(Records excerpted from a collection)

##############################

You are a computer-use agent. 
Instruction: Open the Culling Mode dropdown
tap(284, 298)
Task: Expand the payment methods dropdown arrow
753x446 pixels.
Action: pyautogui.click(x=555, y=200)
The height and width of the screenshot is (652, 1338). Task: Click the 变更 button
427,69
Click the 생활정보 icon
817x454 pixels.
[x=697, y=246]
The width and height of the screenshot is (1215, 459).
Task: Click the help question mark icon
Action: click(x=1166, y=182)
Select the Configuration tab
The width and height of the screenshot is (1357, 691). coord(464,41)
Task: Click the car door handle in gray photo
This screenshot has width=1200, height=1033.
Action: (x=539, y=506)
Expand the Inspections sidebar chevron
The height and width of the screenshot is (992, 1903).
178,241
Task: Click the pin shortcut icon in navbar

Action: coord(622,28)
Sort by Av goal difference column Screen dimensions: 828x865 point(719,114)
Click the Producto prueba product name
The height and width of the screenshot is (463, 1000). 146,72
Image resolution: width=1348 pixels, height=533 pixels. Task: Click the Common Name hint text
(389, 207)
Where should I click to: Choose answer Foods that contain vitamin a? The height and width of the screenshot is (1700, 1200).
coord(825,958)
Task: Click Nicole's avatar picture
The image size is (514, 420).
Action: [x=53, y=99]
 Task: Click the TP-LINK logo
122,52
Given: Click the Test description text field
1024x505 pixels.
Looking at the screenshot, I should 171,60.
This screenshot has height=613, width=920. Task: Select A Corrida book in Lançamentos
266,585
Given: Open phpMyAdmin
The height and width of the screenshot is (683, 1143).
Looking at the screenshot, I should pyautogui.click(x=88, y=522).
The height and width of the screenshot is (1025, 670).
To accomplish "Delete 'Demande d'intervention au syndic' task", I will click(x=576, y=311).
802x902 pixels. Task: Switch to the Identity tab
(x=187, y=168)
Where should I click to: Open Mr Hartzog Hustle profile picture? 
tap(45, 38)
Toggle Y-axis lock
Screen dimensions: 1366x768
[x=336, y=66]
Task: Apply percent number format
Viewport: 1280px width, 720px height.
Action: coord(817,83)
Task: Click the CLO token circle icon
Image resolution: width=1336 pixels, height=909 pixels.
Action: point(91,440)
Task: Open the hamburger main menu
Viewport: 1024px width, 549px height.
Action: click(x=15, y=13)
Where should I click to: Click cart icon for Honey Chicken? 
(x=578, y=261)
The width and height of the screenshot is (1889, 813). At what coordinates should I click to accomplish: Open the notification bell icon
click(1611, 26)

##############################

Exercise description: Copy out the lines above exactly, beginning at the one that contains "Sort by Av goal" and ending at the one that contains "Task: Open the hamburger main menu".

Final answer:
Sort by Av goal difference column Screen dimensions: 828x865 point(719,114)
Click the Producto prueba product name
The height and width of the screenshot is (463, 1000). 146,72
Image resolution: width=1348 pixels, height=533 pixels. Task: Click the Common Name hint text
(389, 207)
Where should I click to: Choose answer Foods that contain vitamin a? The height and width of the screenshot is (1700, 1200).
coord(825,958)
Task: Click Nicole's avatar picture
The image size is (514, 420).
Action: [x=53, y=99]
 Task: Click the TP-LINK logo
122,52
Given: Click the Test description text field
1024x505 pixels.
Looking at the screenshot, I should 171,60.
This screenshot has height=613, width=920. Task: Select A Corrida book in Lançamentos
266,585
Given: Open phpMyAdmin
The height and width of the screenshot is (683, 1143).
Looking at the screenshot, I should pyautogui.click(x=88, y=522).
The height and width of the screenshot is (1025, 670).
To accomplish "Delete 'Demande d'intervention au syndic' task", I will click(x=576, y=311).
802x902 pixels. Task: Switch to the Identity tab
(x=187, y=168)
Where should I click to: Open Mr Hartzog Hustle profile picture? 
tap(45, 38)
Toggle Y-axis lock
Screen dimensions: 1366x768
[x=336, y=66]
Task: Apply percent number format
Viewport: 1280px width, 720px height.
Action: coord(817,83)
Task: Click the CLO token circle icon
Image resolution: width=1336 pixels, height=909 pixels.
Action: point(91,440)
Task: Open the hamburger main menu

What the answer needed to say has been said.